**EXERCISE PROMPT**
Wherever the line with "[Show subpages for Valorant games]" sits in the listing below, transcribe from it up to and including the line with "[button] (530, 55)", exactly, and leave the remaining lines out.

**DATA RECORDS**

Start of Block

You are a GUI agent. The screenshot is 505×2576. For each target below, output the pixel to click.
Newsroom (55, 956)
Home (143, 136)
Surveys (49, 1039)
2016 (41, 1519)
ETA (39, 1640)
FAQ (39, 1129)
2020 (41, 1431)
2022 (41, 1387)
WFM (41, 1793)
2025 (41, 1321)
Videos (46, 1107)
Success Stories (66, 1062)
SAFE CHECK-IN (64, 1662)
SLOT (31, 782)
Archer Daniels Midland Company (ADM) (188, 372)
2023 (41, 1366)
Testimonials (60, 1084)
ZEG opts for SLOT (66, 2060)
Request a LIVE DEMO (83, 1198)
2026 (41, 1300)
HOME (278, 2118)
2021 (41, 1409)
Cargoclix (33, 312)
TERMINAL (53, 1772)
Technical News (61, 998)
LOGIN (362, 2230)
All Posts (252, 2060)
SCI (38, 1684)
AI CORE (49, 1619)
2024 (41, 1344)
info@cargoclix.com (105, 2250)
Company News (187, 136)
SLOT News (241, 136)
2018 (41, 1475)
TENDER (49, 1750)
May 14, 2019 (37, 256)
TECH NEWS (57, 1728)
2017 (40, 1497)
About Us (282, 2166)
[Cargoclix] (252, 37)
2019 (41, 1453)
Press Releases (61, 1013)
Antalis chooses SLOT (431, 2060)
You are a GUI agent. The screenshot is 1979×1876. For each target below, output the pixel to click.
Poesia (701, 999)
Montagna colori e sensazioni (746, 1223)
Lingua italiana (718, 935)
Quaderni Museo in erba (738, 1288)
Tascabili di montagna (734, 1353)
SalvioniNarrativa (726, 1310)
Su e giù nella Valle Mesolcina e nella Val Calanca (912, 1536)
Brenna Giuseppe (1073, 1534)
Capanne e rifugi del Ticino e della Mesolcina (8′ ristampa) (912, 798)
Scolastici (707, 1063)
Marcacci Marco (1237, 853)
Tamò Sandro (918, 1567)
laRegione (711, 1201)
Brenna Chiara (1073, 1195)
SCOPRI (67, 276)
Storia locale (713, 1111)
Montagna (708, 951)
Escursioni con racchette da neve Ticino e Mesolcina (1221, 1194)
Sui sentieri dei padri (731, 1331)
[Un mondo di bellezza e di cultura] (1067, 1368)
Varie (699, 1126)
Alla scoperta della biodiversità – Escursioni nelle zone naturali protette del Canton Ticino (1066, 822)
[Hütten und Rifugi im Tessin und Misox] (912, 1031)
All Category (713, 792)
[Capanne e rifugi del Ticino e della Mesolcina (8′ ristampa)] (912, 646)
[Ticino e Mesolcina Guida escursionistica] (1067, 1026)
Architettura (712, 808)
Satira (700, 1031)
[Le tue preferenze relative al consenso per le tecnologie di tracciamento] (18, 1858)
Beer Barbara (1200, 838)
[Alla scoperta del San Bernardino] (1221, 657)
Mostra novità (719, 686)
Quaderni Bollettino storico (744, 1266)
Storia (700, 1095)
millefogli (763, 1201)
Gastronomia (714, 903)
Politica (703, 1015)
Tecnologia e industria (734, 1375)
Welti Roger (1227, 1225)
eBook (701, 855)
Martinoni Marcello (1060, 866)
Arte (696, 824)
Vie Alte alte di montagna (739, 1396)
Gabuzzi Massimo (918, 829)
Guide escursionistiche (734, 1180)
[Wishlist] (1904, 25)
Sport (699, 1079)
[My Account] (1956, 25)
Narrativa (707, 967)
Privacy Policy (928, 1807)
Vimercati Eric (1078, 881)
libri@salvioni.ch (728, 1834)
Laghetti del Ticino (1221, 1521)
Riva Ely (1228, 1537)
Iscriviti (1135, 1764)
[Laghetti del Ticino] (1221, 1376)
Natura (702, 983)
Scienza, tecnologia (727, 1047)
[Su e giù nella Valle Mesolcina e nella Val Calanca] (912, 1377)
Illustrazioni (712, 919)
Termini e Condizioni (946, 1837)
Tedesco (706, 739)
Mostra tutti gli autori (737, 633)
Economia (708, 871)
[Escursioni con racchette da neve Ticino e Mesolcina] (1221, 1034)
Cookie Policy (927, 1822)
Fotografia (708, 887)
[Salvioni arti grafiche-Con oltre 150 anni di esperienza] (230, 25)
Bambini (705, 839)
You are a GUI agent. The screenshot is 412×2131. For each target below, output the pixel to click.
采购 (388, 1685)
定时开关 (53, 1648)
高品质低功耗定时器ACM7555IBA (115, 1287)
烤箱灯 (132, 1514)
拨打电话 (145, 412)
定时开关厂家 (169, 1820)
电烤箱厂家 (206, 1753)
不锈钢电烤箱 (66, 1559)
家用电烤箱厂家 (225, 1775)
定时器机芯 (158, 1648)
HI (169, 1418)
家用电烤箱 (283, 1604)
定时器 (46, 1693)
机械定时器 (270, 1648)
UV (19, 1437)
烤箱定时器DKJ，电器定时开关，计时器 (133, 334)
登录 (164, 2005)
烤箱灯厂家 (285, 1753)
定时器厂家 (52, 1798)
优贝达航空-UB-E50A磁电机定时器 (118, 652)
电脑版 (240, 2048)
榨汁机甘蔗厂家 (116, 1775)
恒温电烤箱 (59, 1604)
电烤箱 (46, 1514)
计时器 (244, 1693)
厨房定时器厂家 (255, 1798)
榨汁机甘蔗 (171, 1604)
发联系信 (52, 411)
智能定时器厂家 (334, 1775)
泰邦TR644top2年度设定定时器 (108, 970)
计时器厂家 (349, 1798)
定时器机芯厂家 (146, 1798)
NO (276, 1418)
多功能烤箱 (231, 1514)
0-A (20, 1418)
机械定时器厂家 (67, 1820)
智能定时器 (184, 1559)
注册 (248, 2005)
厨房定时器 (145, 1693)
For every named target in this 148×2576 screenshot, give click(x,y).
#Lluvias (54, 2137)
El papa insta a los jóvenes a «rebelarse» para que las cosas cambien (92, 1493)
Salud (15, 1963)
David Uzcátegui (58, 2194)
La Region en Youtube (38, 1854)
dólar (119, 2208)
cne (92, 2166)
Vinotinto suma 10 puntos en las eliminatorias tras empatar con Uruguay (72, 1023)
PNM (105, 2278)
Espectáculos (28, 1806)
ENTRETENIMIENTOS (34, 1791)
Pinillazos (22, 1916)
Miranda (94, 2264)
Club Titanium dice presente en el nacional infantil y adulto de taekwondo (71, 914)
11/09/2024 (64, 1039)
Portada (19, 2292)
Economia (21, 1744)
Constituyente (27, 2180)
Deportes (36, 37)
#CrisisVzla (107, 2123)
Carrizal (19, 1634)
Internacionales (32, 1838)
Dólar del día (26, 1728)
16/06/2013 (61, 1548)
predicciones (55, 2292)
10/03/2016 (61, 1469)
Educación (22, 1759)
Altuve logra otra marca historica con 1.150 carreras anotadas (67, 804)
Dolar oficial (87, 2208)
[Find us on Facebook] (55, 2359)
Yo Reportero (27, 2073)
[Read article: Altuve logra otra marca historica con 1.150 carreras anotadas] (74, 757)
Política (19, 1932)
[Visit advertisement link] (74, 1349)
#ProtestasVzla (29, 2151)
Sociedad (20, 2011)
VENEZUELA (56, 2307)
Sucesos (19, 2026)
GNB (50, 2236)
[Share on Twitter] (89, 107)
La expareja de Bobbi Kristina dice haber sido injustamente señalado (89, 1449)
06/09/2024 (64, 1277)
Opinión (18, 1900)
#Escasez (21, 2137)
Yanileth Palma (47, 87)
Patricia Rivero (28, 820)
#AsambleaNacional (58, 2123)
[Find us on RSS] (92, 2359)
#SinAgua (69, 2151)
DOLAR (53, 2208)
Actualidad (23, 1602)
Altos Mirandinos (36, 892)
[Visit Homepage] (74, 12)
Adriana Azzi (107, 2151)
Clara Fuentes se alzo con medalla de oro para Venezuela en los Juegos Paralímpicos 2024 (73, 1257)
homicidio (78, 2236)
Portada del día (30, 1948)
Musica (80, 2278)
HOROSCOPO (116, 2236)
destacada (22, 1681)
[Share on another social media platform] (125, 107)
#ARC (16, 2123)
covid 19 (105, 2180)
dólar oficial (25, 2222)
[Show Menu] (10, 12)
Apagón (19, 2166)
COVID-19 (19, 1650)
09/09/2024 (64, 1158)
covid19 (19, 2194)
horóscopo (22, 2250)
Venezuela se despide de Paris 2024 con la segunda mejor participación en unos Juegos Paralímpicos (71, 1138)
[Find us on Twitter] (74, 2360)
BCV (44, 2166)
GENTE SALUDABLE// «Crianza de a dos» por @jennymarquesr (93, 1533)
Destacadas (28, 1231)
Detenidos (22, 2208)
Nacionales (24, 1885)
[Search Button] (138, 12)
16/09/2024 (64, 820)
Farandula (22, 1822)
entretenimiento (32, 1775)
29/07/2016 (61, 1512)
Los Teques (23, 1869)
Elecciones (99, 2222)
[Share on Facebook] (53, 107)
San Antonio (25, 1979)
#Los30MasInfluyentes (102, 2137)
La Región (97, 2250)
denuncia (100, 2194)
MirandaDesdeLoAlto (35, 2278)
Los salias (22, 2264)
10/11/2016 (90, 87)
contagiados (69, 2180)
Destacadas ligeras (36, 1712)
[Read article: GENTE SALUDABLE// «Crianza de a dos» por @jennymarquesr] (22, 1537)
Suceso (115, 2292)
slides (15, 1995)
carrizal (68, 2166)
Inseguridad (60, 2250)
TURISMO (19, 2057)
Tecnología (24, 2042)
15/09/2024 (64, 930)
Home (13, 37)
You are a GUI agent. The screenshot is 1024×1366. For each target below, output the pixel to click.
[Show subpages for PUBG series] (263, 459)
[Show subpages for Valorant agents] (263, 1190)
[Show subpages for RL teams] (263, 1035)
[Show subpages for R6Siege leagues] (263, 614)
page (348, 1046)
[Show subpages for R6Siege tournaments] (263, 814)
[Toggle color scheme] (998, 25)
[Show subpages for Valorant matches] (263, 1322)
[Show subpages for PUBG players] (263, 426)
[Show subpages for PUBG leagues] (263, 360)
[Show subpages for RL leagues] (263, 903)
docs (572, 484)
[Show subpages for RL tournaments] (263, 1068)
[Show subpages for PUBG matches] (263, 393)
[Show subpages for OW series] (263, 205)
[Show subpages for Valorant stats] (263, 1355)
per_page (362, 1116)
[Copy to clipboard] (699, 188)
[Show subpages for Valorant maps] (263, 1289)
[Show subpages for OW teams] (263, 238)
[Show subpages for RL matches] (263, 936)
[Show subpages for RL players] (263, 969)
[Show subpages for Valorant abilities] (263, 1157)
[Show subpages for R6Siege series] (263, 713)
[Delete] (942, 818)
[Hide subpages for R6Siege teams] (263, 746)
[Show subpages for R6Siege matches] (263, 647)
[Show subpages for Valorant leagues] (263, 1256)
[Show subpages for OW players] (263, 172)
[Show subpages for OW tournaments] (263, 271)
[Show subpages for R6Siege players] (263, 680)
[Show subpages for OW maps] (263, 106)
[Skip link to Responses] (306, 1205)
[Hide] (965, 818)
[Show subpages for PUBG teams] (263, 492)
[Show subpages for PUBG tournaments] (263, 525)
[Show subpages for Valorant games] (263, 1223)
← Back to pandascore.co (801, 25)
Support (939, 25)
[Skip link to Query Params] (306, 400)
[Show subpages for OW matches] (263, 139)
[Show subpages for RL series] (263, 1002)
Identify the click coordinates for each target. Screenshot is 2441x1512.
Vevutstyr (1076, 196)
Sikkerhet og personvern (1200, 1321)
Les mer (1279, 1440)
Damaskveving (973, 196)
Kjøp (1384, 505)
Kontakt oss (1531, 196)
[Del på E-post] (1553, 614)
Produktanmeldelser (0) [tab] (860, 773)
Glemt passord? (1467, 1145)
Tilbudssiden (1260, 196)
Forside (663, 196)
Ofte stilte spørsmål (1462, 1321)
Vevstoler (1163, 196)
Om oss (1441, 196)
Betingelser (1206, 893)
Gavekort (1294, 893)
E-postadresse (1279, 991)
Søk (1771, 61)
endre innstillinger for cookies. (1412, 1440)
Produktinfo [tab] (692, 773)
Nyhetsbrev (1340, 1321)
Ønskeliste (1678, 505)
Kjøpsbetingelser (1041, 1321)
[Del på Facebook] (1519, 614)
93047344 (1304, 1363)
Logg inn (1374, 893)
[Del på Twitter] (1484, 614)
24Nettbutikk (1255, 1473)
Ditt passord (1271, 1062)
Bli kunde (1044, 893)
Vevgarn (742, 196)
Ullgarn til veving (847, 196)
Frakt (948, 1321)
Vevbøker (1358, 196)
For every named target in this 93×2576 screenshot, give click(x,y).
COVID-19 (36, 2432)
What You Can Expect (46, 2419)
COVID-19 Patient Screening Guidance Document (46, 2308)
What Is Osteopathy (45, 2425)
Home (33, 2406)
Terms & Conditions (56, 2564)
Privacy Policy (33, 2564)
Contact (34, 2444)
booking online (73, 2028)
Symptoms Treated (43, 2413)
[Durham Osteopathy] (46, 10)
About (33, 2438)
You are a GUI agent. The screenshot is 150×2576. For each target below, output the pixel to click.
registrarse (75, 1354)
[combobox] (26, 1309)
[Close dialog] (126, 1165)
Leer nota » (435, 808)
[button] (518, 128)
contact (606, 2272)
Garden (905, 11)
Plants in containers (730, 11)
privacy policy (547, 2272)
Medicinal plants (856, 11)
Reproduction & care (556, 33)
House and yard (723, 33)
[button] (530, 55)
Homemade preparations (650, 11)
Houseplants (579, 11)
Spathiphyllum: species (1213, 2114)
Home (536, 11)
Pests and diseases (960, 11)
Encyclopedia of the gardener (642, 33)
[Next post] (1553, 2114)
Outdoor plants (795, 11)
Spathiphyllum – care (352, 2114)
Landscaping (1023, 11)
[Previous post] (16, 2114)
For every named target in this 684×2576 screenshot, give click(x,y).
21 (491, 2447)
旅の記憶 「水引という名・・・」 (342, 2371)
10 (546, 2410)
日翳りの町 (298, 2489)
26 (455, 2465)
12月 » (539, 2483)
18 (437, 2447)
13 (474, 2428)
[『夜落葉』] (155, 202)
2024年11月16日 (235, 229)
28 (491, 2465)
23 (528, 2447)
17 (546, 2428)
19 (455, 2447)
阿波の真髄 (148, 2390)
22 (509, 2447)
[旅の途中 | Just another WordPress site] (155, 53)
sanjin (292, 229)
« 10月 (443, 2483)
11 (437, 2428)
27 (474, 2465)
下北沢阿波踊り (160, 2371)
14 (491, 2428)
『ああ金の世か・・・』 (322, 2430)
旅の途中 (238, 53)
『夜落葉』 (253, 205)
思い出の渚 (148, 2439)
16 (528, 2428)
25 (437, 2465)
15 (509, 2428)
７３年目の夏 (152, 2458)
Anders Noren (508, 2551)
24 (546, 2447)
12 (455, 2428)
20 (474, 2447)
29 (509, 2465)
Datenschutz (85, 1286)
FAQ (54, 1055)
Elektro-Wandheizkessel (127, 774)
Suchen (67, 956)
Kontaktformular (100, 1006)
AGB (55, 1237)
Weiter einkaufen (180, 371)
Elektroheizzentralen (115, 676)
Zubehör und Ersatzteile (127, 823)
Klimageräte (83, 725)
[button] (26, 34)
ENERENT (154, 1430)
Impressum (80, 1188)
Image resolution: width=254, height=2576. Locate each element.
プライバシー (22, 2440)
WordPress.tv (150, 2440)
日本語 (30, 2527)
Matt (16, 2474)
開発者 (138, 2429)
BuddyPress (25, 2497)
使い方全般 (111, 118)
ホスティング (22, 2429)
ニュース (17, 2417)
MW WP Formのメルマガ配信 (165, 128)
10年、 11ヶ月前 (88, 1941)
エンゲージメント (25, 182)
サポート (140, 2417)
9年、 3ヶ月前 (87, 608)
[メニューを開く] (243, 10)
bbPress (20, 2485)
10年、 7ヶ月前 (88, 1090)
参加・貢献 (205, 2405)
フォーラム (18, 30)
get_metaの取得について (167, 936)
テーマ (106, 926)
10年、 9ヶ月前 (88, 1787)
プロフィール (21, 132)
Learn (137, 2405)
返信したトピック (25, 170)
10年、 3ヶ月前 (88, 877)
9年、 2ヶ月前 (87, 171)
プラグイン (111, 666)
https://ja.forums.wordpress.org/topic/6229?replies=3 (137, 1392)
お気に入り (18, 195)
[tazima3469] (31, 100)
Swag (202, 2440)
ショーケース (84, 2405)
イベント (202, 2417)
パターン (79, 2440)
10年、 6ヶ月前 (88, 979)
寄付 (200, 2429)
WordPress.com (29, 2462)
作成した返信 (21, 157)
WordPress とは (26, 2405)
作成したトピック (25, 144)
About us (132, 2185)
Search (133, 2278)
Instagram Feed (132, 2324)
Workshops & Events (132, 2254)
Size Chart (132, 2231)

End of Block

**SOLUTION TO THE EXERCISE**
[Show subpages for Valorant games] (263, 1223)
← Back to pandascore.co (801, 25)
Support (939, 25)
[Skip link to Query Params] (306, 400)
[Show subpages for OW matches] (263, 139)
[Show subpages for RL series] (263, 1002)
Identify the click coordinates for each target. Screenshot is 2441x1512.
Vevutstyr (1076, 196)
Sikkerhet og personvern (1200, 1321)
Les mer (1279, 1440)
Damaskveving (973, 196)
Kjøp (1384, 505)
Kontakt oss (1531, 196)
[Del på E-post] (1553, 614)
Produktanmeldelser (0) [tab] (860, 773)
Glemt passord? (1467, 1145)
Tilbudssiden (1260, 196)
Forside (663, 196)
Ofte stilte spørsmål (1462, 1321)
Vevstoler (1163, 196)
Om oss (1441, 196)
Betingelser (1206, 893)
Gavekort (1294, 893)
E-postadresse (1279, 991)
Søk (1771, 61)
endre innstillinger for cookies. (1412, 1440)
Produktinfo [tab] (692, 773)
Nyhetsbrev (1340, 1321)
Ønskeliste (1678, 505)
Kjøpsbetingelser (1041, 1321)
[Del på Facebook] (1519, 614)
93047344 (1304, 1363)
Logg inn (1374, 893)
[Del på Twitter] (1484, 614)
24Nettbutikk (1255, 1473)
Ditt passord (1271, 1062)
Bli kunde (1044, 893)
Vevgarn (742, 196)
Ullgarn til veving (847, 196)
Frakt (948, 1321)
Vevbøker (1358, 196)
For every named target in this 93×2576 screenshot, give click(x,y).
COVID-19 (36, 2432)
What You Can Expect (46, 2419)
COVID-19 Patient Screening Guidance Document (46, 2308)
What Is Osteopathy (45, 2425)
Home (33, 2406)
Terms & Conditions (56, 2564)
Privacy Policy (33, 2564)
Contact (34, 2444)
booking online (73, 2028)
Symptoms Treated (43, 2413)
[Durham Osteopathy] (46, 10)
About (33, 2438)
You are a GUI agent. The screenshot is 150×2576. For each target below, output the pixel to click.
registrarse (75, 1354)
[combobox] (26, 1309)
[Close dialog] (126, 1165)
Leer nota » (435, 808)
[button] (518, 128)
contact (606, 2272)
Garden (905, 11)
Plants in containers (730, 11)
privacy policy (547, 2272)
Medicinal plants (856, 11)
Reproduction & care (556, 33)
House and yard (723, 33)
[button] (530, 55)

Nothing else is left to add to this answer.